What my DNA test told me

Newbury Branch meeting Wednesday 12th June 2019

Speaker: Tony Hadland

Tony Hadland first took a DNA test to discover whether or not a family story of Spanish ancestry was true. The results placed him in haplogroup M, together with a map showing this group to be prevalent in India and the Far East, but absent in Europe. This confirmed what he had suspected: in Victorian times it was apparently not unusual for dark skin of Indian inheritance to be passed off as Spanish, southern European heritage being apparently more socially acceptable than Asian. (His wife’s DNA test did incidentally, reveal a strong possiblity of hitherto unsuspected Spanish ancestry.)

         Later, he was able to confirm this first DNA finding with the fortuitous discovery of some family letters.

         Further research put him in touch with a previously unknown second cousin, and thereby uncovered an entirely separate story: his great-aunt had given up an illegitimate baby for adoption, and the story concealed. On meeting this new cousin he recognised an immediate family resemblance, and the family link was confirmed by a further DNA test.

         Results in a Y-DNA test placed him in group G, further refined (by increasing the number of markers) to G2a 2b 2a 1a 1a, linking his male family line with the Balkan population of 11,500 years ago, and probably part of the spread of farming from the Fertile Crescent into north western Europe. In particular he appeared to share Y-DNA with Ötzi the Iceman, the natural mummy of a man who lived between 3400 and 3100 BC, discovered in 1991.

         Y-DNA testing traces the paternal line (so is not available to females, who have no Y chromosome), and generally correlates with surnames. By combining DNA testing with traditional surrname research it can be possible to find close (paternal line) relatives. In pursuit of this, Tony Hadland found his surname closely linked with that of Maynard, and further traditional FH research found Maynards prevalent in the Oxfordshire villages from which he knew his more immediate ag-lab Hadland ancestors came.

         DNA results are only as good as the databases with which they are correlated, and at present these are heavily weighted by wealthy, white American males. This tends to skew results, showing many more matches in the USA than are truly proportional.

         In buying a DNA test it is wise to first to obtain accurate information about what it can and cannot tell you. Claims have been made in the past, promising specific ethnic identification, which is not scientifically valid. Prices vary from $160 to $359 for Y-DNA, according to the number of markers requested. Mitochondrial DNA (maternal line) comes cheaper at around $69. For more exotic types of tests you can pay up to $350. A Living DNA test will match all three types (Y, mitochondrial and autosomal) for £79.

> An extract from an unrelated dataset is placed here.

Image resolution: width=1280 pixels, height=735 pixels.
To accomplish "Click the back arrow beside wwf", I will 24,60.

         Matches can be refined by using (and paying for) more markers. However, one should bear in mind that the proportion of shared DNA diminishes the further you go back. 15 generations represent 32,768 ancestors (in theory, at least, but this number would of course be reduced by cousin-marriage) but the amount of DNA which a modern person shares with a 15th-generation ancestor is infinitesimal.

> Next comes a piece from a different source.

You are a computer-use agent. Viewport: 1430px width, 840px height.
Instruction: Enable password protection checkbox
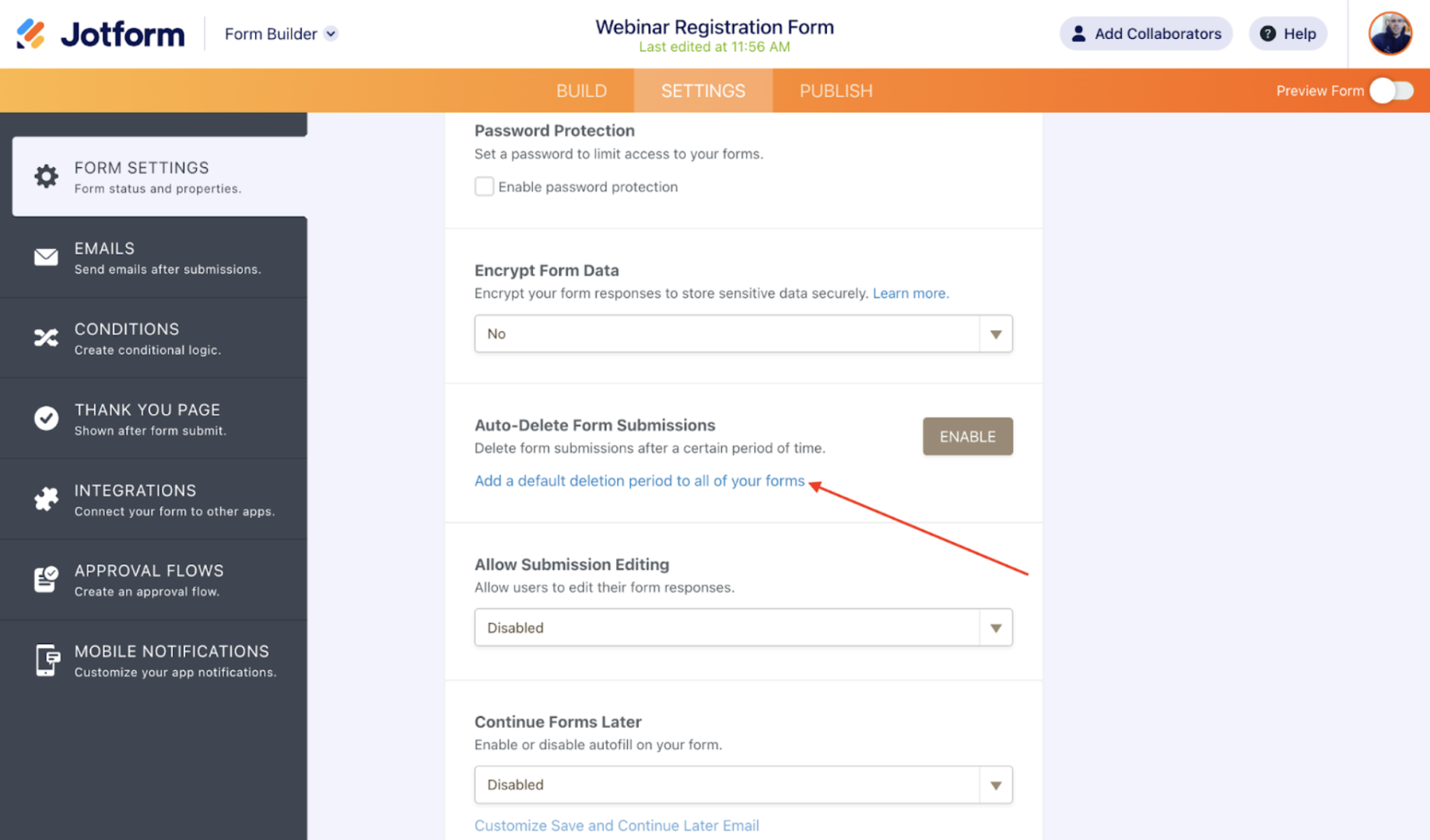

         In 2004 the Wellcome Trust launched a project entitled People of the British Isles, in which blood samples were taken from 4,500 volunteers whose families had remained settled in one area for three generations. DNA data was combined with physiological data. The aim of the project was to benefit medical research in, for example, facial reconstruction.

         The project has discovered, perhaps unsurprisingly, that genetic clusters are patterned geographically. The Orkneys, for example, and Wales, were found to have their own genetic consistencies. The nickname of “Little England” for Pembrokeshire turned out to have some basis in genetic fact. More suprising, perhaps, was the discovery that Devon and Cornwall are genetically quite different from each other.

         For anyone interested in learning more, the website www.isogg.org is strongly recommended.